On 1/26/20 10:44 PM, Andreas Joseph Krogh wrote:
På mandag 27. januar 2020 kl. 03:26:59, skrev Ron <ronljohnso...@gmail.com
<mailto:ronljohnso...@gmail.com>>:
[..]
I ran *uncompressed* pg_dump on multiple TB+ sized databases from v8.4
servers across the LAN using 9.6 binaries on the remote server. It
was quite fast. Threading was key.
According to the manual: https://www.postgresql.org/docs/12/app-pgdump.html
the "directory format" is the only format which supports parallel dumps,
if I'm not reading it wrong.
How did threading solve "between database" dump/restore for you? Did you
dump to "directory format" first, then restore?
Yes.
If so, then that requires quite a bit of temp-space...
Correct. The databases are mostly compressed TIFF and PDF images in bytea
fields, so having Postgres try and compress them again was *slow* and used a
*lot* of CPU. Thus, I did uncompressed backups, and that took a *lot* of
scratch disk space.
(We were not only upgrading Postgres 8.4 to 9.6, but also RHEL 5.10 to 6.10,
and moving to a geographically distant data center. Thus, I deemed
pg_upgrade to be impractical.)
We spun up some VMs with 10 total TB in the same DC as the source (physical)
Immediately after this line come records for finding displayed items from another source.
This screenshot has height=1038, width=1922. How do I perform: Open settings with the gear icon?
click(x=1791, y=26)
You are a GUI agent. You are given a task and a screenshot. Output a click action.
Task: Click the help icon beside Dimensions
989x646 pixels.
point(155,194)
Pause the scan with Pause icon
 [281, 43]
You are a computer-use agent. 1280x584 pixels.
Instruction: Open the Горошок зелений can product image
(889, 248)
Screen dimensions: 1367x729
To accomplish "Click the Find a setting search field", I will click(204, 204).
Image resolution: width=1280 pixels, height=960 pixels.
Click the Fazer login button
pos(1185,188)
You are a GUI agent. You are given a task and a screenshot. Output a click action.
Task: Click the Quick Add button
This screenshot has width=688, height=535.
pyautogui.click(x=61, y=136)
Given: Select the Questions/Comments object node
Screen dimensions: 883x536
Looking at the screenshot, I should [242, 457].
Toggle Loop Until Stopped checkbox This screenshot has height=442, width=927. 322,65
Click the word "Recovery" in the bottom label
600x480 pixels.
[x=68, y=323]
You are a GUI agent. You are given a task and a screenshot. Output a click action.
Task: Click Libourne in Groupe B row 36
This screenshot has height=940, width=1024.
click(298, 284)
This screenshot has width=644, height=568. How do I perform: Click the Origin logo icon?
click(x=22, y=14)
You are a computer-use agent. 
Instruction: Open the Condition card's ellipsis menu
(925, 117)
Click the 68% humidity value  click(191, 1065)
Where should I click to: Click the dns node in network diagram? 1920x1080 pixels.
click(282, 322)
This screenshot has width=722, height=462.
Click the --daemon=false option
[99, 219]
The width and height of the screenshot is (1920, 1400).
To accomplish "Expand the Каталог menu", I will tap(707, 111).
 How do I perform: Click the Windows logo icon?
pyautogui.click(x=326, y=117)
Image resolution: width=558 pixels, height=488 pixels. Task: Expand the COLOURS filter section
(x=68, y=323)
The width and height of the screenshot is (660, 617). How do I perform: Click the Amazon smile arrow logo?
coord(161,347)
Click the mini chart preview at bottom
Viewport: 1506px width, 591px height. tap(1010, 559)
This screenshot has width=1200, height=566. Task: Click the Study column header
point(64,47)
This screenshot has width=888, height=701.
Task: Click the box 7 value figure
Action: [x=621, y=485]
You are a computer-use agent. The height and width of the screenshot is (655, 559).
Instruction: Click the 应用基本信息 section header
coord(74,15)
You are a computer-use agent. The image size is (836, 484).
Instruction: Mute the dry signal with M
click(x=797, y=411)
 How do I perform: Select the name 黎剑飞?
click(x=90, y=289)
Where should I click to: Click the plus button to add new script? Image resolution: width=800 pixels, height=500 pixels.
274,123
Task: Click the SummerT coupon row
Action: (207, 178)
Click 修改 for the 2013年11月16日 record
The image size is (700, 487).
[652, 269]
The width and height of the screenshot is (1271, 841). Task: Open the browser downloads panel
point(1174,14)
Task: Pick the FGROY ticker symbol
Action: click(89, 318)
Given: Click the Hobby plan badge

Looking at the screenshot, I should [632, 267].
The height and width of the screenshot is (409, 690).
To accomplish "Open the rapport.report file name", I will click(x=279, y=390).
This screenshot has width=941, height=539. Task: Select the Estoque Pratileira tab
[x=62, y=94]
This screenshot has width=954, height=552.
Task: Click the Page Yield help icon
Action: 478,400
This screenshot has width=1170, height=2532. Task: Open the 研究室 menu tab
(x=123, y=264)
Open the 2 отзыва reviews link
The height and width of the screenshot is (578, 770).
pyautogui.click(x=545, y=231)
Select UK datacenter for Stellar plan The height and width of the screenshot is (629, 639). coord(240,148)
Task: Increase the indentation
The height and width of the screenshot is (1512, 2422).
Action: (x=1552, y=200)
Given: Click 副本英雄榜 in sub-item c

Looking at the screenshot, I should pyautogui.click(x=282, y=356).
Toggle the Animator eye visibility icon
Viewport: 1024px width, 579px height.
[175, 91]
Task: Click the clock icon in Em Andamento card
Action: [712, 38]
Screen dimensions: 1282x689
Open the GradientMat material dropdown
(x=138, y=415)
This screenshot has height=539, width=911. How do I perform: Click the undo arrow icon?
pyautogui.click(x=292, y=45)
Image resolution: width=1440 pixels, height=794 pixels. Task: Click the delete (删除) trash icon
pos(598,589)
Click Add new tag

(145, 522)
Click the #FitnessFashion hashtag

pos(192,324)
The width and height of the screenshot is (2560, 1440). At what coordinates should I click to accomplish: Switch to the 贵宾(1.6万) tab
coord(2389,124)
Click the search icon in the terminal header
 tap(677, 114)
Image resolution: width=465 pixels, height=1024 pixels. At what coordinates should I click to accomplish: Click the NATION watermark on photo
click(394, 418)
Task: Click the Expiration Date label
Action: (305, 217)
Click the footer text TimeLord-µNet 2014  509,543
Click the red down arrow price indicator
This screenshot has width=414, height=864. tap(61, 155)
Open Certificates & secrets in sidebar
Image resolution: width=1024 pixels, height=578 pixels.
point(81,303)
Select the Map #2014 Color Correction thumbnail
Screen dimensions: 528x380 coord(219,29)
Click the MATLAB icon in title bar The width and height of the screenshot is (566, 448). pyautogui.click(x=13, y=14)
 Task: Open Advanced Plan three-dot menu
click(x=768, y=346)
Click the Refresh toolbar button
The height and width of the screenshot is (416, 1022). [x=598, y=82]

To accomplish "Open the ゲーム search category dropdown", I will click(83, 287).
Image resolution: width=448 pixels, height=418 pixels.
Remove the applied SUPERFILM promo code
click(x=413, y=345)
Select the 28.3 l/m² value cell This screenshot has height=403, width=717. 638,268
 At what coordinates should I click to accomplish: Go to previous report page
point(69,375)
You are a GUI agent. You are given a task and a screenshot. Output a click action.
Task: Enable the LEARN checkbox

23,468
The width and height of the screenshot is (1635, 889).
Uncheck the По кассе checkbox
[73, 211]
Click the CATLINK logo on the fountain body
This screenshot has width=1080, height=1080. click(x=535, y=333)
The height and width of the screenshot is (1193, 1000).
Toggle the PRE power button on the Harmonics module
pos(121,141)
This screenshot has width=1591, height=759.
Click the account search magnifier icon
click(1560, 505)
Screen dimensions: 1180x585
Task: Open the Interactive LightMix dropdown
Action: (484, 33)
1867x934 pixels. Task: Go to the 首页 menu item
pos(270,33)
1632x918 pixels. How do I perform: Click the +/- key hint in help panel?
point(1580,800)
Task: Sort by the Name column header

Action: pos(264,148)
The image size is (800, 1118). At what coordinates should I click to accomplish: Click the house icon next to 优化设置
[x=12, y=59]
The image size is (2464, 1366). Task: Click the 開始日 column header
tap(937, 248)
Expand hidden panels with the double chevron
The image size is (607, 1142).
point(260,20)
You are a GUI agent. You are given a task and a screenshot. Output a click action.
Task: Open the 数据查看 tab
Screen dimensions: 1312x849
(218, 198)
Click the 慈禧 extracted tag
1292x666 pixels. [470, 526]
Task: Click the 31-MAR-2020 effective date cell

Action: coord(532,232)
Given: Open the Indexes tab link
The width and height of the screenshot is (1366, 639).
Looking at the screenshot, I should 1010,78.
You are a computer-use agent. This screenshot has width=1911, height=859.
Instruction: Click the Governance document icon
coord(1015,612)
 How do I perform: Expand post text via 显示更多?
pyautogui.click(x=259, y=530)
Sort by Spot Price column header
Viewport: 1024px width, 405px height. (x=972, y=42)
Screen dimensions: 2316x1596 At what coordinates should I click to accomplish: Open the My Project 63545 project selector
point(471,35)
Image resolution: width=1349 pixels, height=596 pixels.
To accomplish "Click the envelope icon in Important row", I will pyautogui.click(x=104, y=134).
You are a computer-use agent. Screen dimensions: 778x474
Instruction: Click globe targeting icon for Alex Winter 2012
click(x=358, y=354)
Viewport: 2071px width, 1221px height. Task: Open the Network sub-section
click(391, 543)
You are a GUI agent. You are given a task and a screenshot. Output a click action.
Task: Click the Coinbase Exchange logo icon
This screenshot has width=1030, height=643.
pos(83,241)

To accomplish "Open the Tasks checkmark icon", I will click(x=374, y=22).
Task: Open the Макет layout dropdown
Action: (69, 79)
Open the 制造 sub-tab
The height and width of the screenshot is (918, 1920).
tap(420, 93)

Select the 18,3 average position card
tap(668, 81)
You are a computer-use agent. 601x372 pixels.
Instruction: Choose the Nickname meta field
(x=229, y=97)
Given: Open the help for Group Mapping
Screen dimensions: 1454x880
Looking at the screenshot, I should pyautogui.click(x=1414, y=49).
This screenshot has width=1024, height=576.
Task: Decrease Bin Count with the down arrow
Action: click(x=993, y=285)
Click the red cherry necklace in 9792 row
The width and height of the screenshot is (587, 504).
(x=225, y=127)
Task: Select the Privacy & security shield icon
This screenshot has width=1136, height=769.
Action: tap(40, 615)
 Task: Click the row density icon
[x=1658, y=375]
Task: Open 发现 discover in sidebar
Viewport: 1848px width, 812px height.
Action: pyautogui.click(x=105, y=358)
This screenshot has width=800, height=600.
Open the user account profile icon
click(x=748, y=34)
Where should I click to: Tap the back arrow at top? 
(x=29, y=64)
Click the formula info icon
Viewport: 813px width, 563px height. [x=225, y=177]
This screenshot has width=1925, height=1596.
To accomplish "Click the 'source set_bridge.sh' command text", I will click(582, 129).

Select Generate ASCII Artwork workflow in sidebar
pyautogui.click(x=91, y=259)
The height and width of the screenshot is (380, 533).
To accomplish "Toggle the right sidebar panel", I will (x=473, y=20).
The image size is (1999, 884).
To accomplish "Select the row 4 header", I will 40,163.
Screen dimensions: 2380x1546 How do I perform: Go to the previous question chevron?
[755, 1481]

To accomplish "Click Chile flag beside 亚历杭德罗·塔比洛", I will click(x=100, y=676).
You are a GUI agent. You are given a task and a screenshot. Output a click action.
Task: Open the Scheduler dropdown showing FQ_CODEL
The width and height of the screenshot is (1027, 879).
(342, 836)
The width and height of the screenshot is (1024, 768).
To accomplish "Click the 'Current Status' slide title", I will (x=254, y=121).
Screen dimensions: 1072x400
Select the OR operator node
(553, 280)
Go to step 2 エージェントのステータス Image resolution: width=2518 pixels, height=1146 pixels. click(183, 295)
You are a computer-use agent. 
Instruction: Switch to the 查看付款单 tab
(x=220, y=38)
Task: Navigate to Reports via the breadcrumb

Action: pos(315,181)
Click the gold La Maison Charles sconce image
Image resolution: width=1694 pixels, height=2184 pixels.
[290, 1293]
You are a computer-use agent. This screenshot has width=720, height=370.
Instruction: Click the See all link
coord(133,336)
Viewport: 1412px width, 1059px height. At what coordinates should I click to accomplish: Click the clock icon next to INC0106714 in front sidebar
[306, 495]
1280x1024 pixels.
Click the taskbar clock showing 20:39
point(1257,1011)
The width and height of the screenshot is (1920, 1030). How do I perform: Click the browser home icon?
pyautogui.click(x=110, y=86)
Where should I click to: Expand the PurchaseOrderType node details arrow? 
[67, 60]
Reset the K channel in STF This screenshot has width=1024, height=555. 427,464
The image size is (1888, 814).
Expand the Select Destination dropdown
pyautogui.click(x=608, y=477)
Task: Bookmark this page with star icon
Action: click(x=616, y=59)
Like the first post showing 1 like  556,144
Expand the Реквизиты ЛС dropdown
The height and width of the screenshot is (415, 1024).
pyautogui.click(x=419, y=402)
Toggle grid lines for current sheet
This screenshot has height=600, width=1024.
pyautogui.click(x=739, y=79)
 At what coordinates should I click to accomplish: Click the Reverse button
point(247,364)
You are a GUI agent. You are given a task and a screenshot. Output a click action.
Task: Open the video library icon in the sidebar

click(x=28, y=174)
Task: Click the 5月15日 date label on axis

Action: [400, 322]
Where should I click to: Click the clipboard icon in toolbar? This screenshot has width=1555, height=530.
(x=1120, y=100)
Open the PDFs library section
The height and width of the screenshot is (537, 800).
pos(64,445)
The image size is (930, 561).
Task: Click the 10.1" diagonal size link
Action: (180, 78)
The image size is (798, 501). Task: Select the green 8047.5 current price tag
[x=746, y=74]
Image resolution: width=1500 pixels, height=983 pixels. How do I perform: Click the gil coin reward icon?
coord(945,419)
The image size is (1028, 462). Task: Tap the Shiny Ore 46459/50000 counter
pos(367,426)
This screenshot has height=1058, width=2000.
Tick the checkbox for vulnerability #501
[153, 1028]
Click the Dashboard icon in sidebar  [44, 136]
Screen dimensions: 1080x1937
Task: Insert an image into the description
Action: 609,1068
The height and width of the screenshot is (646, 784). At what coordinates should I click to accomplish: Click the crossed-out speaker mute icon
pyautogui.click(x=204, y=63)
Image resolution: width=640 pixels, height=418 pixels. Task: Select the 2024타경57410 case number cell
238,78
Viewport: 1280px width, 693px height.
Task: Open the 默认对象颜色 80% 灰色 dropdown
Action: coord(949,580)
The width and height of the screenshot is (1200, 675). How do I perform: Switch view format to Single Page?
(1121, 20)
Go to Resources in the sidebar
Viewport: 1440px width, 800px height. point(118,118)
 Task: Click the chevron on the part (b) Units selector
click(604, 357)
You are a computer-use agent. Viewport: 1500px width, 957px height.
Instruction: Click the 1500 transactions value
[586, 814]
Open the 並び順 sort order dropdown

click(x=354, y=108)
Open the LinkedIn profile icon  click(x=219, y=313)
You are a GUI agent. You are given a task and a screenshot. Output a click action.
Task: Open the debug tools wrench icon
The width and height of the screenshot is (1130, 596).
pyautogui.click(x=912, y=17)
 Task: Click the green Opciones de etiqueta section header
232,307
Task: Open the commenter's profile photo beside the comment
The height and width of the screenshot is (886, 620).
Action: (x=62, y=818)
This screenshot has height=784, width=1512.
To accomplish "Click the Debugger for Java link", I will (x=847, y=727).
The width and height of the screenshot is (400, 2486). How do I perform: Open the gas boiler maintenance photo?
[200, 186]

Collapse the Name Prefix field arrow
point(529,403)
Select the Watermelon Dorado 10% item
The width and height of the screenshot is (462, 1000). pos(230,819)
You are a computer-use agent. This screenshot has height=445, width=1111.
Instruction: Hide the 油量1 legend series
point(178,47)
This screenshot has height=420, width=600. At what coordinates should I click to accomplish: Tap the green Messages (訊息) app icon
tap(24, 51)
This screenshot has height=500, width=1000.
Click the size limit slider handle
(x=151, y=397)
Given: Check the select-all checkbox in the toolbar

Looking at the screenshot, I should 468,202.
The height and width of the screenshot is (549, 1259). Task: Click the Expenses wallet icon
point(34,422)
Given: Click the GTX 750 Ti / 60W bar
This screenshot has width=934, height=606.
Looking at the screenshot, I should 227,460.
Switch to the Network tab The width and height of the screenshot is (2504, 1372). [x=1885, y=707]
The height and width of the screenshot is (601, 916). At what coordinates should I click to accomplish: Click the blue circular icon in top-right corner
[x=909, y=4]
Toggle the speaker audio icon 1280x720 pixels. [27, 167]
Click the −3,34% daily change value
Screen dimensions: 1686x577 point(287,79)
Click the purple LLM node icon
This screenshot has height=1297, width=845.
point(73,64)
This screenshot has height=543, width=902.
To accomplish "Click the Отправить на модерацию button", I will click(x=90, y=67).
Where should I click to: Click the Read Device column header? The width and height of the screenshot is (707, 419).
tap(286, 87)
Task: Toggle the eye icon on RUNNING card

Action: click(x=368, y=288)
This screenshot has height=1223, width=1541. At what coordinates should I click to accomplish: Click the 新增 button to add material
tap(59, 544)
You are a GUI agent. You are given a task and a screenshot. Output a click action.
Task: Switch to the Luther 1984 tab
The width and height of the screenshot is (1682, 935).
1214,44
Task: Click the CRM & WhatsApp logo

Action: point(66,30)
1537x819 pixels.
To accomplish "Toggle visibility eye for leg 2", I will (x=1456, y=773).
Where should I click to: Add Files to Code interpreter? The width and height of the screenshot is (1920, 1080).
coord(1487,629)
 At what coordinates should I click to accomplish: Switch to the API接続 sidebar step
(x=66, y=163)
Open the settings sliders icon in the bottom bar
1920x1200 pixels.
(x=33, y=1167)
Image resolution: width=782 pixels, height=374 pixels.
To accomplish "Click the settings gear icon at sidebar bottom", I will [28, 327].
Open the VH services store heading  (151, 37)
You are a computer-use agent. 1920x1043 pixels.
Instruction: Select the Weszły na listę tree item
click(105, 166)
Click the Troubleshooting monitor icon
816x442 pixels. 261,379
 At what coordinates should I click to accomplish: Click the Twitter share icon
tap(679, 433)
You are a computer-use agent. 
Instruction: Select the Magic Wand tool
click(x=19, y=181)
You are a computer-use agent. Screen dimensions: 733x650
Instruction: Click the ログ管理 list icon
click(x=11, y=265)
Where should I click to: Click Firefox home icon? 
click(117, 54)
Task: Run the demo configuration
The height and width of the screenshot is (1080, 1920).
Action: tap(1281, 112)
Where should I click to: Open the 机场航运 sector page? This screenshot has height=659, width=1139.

servers, and I installed Pg 9.6 on these "intermediate servers", and did
remote pg_dumps of the 8.4 servers. Then I installed 9.6 on the VMs in the
new DC, and NFS mounted the intermediate servers' volumes and ran
multi-threaded pg_restore on the new servers. They pulled the data across
the WAN.
--
Angular momentum makes the world go 'round.